Open stephentoub opened 3 weeks ago
Tagging subscribers to this area: @JulieLeeMSFT, @jakobbotsch See info in area-owners.md if you want to be subscribed.
I assume the diff is on the left? I see calls to EqualsIgnoreCase_Vector
in that version that don't exist in the base version, so it also looks like there were some changes in the C# code here.
so it also looks like there were some changes in the C# code here
Presumably https://github.com/dotnet/runtime/pull/93116
From a layout standpoint the only thing that stands is the placement of the G_M000_IG14
code. If it turns out it is warm then keeping it in line like we did before is likely an improvement.
We will need to see some sample annotation to understand better. Annoyingly perf
doesn't work under WSL so for that I'll have to find a native linux host. I suppose I can just look at the PGO data.
Annoyingly perf doesn't work under WSL so for that I'll have to find a native linux host. I suppose I can just look at the PGO data.
FWIW, the regression for me is on Windows.
Annoyingly perf doesn't work under WSL so for that I'll have to find a native linux host. I suppose I can just look at the PGO data.
FWIW, the regression for me is on Windows.
Ok. The linked diff was on unix... let me get an updated diff first.
I can repro at least...
BenchmarkDotNet v0.14.0, Windows 11 (10.0.22631.4037/23H2/2023Update/SunValley3) Intel Core i7-8700 CPU 3.20GHz (Coffee Lake), 1 CPU, 12 logical and 6 physical cores .NET SDK 9.0.100-preview.7.24406.3 [Host] : .NET 8.0.8 (8.0.824.36612), X64 RyuJIT AVX2 Job-SBTAVT : .NET 8.0.8 (8.0.824.36612), X64 RyuJIT AVX2 Job-FSPBZZ : .NET 9.0.0 (9.0.24.40507), X64 RyuJIT AVX2
Method | Runtime | Mean | Ratio |
---|---|---|---|
Contains_Iterate | .NET 8.0 | 277.7 us | 1.00 |
Contains_Iterate | .NET 9.0 | 357.2 us | 1.29 |
In case you try adding -p ETW
to the BDN command line to sample, and get an error like
Unhandled exception. System.Runtime.InteropServices.COMException (0x800700AA): The requested resource is in use. (0x800700AA)

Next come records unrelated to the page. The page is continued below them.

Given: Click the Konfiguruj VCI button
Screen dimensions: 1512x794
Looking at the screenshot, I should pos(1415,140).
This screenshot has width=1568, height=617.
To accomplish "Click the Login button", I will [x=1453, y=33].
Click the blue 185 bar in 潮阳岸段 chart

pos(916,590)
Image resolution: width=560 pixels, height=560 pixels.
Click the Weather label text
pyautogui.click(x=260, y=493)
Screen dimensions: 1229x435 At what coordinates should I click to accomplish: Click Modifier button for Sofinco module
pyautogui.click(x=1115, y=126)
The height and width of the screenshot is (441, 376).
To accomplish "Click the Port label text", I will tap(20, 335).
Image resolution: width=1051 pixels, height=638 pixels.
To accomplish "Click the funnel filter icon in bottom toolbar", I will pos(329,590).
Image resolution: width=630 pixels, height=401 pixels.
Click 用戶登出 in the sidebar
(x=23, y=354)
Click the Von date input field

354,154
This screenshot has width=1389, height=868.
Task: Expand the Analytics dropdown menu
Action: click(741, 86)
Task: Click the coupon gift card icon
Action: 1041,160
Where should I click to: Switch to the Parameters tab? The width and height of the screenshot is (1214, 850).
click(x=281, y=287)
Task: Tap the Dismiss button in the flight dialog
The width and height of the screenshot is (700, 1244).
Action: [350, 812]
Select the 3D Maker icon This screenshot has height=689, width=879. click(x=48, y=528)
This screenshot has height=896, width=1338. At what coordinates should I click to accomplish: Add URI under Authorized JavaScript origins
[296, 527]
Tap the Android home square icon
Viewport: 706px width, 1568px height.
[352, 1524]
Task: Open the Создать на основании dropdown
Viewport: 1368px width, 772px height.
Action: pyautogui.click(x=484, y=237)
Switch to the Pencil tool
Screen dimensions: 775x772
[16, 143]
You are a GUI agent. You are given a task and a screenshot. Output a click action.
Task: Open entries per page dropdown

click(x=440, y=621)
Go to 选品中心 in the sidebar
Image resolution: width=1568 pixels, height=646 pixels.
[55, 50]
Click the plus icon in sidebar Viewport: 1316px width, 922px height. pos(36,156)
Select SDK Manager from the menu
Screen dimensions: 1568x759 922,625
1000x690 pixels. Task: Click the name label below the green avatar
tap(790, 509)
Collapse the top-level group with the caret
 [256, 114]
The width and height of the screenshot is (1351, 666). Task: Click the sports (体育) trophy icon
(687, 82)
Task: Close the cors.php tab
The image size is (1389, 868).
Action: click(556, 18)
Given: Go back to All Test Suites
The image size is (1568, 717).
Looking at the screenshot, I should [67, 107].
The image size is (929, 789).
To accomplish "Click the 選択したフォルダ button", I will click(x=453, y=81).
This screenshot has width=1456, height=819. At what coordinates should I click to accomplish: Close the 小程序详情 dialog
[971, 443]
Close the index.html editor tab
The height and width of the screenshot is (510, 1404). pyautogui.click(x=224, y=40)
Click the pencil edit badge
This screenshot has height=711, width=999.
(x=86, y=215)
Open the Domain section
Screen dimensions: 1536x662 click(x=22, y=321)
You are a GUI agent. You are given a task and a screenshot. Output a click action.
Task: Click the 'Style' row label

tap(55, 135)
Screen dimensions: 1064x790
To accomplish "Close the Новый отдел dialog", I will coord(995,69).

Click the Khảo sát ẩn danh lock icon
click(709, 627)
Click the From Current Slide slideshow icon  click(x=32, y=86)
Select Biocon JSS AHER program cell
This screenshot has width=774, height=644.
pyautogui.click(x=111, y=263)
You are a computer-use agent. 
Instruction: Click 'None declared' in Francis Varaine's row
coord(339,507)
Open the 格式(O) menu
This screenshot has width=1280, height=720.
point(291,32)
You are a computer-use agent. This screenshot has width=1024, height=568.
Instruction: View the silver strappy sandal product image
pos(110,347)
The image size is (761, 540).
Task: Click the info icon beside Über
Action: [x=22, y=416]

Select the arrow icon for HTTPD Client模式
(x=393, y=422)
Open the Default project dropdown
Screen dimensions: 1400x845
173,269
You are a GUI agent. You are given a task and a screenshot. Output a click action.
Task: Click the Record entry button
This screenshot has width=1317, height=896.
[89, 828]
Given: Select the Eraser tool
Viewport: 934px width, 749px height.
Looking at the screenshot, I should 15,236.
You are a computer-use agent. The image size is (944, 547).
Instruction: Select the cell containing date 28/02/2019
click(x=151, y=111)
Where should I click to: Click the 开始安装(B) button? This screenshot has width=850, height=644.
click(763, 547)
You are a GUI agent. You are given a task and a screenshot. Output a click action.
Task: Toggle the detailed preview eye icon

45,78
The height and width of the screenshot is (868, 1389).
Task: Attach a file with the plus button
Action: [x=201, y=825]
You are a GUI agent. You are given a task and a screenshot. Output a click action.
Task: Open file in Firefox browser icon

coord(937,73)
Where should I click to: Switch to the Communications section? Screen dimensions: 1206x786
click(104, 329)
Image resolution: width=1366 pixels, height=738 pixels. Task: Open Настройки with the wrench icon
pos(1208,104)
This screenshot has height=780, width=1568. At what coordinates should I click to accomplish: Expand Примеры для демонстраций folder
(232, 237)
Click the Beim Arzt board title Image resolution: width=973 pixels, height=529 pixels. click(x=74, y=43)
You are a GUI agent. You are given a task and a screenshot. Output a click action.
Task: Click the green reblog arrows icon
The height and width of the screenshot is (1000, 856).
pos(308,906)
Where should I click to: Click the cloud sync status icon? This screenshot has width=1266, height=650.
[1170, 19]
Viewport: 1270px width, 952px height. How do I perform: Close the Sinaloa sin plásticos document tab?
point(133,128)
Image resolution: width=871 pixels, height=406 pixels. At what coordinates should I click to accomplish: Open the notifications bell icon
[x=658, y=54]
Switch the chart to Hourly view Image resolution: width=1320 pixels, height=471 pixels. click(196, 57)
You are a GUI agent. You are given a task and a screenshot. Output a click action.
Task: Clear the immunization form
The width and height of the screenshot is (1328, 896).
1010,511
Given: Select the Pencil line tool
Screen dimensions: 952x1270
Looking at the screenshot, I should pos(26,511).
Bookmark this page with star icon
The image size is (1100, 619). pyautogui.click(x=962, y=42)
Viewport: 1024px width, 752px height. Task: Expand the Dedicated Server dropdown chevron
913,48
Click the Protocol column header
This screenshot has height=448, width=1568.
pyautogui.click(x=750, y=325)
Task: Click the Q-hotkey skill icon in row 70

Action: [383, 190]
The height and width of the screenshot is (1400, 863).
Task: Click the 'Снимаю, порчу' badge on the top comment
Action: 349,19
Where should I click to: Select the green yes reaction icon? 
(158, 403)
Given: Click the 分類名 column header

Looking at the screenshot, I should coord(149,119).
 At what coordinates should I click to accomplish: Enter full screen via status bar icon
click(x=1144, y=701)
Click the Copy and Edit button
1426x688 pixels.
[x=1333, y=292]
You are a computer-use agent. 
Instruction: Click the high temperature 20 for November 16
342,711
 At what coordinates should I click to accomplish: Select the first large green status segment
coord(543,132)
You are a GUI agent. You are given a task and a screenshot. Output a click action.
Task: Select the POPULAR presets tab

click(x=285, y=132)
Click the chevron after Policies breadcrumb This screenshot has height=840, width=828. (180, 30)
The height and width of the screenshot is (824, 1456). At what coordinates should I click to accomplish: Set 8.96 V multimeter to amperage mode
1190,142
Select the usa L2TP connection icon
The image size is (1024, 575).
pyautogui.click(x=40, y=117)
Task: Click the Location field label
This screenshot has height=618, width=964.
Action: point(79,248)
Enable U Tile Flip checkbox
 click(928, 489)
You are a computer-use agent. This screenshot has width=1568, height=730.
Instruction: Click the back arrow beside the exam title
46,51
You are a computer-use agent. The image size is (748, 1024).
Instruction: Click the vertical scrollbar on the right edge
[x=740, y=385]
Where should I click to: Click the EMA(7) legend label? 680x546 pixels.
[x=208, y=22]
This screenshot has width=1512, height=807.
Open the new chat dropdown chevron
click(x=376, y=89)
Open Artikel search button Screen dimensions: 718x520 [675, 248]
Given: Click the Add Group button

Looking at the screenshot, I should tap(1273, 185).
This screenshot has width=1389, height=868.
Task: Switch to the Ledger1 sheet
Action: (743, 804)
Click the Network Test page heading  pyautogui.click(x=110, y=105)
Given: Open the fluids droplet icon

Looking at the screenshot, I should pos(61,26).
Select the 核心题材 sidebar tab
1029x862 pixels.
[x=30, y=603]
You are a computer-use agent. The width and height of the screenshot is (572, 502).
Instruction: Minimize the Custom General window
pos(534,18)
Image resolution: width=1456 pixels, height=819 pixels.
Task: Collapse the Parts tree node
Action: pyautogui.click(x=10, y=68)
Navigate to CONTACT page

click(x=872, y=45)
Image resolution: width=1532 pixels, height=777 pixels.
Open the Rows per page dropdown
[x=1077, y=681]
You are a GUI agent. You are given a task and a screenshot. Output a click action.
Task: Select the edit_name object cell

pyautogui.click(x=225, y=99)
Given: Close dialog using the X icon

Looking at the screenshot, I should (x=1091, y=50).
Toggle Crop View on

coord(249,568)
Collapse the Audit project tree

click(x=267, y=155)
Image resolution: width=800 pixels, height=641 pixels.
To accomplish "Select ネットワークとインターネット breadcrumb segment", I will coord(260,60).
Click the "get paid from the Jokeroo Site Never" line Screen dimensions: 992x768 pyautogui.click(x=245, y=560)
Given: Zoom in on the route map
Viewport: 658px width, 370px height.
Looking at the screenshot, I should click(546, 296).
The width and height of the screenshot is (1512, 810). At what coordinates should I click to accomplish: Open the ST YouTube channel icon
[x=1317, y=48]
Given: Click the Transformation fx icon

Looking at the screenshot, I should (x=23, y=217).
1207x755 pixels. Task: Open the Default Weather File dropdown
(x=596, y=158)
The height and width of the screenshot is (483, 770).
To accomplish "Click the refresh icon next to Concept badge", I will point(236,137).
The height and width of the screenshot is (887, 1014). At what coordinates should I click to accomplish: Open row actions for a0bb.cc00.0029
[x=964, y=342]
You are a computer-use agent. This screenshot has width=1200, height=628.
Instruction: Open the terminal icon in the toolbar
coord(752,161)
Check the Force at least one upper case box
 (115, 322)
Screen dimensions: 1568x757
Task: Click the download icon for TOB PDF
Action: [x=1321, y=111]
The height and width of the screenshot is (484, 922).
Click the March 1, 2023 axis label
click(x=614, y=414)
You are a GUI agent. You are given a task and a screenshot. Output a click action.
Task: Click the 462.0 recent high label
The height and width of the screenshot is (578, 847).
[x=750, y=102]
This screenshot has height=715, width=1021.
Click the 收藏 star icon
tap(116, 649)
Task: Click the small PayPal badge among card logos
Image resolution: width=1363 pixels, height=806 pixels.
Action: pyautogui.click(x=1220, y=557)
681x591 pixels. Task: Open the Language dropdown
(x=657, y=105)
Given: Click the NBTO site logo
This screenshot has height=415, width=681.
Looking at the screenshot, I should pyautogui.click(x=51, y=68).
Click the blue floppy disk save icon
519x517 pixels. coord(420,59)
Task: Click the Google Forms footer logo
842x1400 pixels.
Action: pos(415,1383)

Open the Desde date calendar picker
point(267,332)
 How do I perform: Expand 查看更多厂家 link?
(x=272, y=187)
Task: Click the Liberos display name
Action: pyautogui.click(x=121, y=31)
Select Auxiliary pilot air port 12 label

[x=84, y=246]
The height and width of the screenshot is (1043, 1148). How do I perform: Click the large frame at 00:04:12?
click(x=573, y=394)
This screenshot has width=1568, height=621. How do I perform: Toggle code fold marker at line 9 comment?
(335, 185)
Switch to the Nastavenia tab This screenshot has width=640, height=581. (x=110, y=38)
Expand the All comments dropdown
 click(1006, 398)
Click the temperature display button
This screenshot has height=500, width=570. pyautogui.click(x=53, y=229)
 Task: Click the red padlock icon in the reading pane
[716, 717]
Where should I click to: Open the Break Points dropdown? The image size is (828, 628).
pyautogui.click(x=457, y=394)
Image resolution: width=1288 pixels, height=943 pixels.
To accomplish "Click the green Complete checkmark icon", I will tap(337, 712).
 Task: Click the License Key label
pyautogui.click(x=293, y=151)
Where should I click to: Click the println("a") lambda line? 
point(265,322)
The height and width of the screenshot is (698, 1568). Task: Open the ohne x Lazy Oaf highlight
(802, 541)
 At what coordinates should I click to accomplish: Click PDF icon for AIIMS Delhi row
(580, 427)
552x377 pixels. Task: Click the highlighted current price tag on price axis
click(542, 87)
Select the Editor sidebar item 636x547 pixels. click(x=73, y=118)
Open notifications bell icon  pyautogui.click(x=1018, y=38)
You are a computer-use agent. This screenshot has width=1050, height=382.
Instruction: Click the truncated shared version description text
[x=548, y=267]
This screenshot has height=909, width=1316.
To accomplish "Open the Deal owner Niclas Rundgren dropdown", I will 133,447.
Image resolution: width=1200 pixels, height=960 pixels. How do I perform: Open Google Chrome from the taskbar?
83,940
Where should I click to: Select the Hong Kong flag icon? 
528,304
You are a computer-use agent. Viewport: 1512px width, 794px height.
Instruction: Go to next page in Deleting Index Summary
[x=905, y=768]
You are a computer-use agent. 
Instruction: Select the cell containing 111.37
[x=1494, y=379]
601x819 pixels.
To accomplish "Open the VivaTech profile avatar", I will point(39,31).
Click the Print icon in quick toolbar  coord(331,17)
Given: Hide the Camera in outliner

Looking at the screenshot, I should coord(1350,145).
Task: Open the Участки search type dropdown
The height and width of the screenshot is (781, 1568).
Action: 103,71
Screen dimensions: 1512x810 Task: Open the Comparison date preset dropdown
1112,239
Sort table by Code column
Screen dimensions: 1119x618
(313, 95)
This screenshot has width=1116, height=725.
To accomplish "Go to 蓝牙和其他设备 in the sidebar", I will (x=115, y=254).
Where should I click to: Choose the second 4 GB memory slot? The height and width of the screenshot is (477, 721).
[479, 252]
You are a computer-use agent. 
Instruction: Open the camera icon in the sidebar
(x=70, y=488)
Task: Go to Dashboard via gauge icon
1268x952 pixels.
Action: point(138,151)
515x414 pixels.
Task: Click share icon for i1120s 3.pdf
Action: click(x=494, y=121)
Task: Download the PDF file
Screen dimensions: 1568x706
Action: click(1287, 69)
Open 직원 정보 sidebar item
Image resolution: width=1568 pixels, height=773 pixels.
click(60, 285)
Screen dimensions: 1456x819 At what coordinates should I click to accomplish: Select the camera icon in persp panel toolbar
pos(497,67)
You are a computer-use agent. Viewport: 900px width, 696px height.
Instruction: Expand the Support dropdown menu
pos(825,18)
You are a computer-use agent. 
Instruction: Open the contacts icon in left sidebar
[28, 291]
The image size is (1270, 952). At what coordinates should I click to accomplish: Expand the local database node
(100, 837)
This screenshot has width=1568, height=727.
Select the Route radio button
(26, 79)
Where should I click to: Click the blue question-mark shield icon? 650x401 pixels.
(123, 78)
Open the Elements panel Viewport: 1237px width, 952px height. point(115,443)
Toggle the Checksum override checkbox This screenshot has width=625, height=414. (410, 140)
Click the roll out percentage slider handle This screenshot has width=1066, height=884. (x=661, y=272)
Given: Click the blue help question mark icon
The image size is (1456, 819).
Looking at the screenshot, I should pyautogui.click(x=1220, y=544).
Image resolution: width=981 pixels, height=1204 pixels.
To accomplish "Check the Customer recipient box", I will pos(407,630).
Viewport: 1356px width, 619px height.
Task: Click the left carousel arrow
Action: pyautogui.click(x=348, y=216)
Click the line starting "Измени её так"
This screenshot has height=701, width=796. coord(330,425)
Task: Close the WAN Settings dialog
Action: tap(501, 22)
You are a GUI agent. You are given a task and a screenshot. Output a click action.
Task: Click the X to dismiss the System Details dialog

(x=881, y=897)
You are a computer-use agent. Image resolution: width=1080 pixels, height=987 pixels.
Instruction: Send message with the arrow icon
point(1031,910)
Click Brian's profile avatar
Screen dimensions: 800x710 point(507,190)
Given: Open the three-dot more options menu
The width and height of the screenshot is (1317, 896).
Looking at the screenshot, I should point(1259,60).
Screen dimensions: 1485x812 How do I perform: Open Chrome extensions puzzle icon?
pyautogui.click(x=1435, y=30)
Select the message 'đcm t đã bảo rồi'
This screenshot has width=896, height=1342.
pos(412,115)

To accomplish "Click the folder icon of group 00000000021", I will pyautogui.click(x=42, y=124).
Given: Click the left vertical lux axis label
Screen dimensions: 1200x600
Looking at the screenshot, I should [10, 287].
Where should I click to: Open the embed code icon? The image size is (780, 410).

it is probably https://github.com/dotnet/BenchmarkDotNet/issues/2537 (aka https://github.com/microsoft/perfview/issues/1723) ... apparently windows defender can tie up the kernel session.
Here's the final block layout on .NET 9:
---------------------------------------------------------------------------------------------------------------------------------------------------------------------
BBnum BBid ref try hnd preds weight IBC [IL range] [jump] [EH region] [flags]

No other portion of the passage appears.